Although it is possible to host your static web assets via JBoss, it is a rather inefficient use of java web server. As your Frontend is completely separated from you java backend, why not deploy it to dedicated web server - Nginx or Apache for example, which is going to be vastly more efficient and suitable for serving static content.(Or a dedicated Wildfly w/ Undertow if you must)
You do not specify, if you only have a single JBoss instance or a more complex deployment but one common scenario for a usecase like yours goes like this:
[Nginx server:80] <--> [JBoss server:8080]
- location / { |- your-backend.war
root /path/to/frontend (web context /myapp/api)
}
- location /api {
proxy_pass http://backend
}
Head over to Nginx documentation for more info.
Advantages of using dedicated web server:
You can use it as load balancer at the same time, just add more Jboss instances, update the upstream config and you have scalable backend, yey
Deployment of your Frontend is simply a copy of static files to the corresponding folder - no need for restart, you can configure the paths to suit your folder structure.

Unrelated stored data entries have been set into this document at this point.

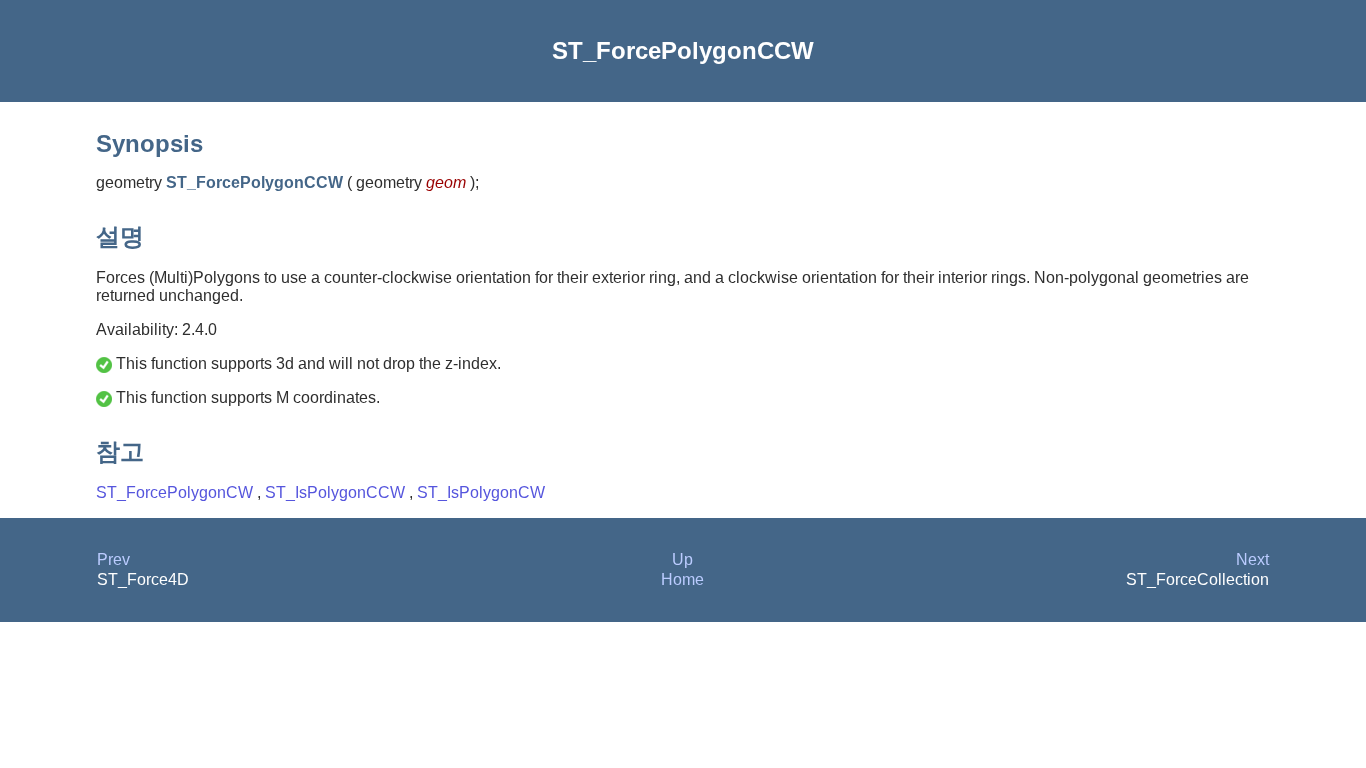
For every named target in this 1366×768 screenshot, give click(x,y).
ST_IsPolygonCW (481, 492)
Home (682, 579)
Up (682, 559)
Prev (113, 559)
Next (1252, 559)
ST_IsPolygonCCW (337, 492)
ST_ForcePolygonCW (176, 492)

Nginx(or well configured Apache) can handle extreme load with ease, it uses event mechanism instead of threads, + you can fiddle with caching strategies etc
You alleviate your java web server from the overhead of serving static web assets, and you can tune it for what it does best- server your java web service
You can deploy multiple web frontends or multiple projects, with different hostname, so you can host dev and test versions of your app on a same physical server and bind them to for exampe https://dev.myapp.com and https://test.myapp.com
You can use Web server for SSl offloading - again, alleviating your JBoss app server from the burden of SSL handling.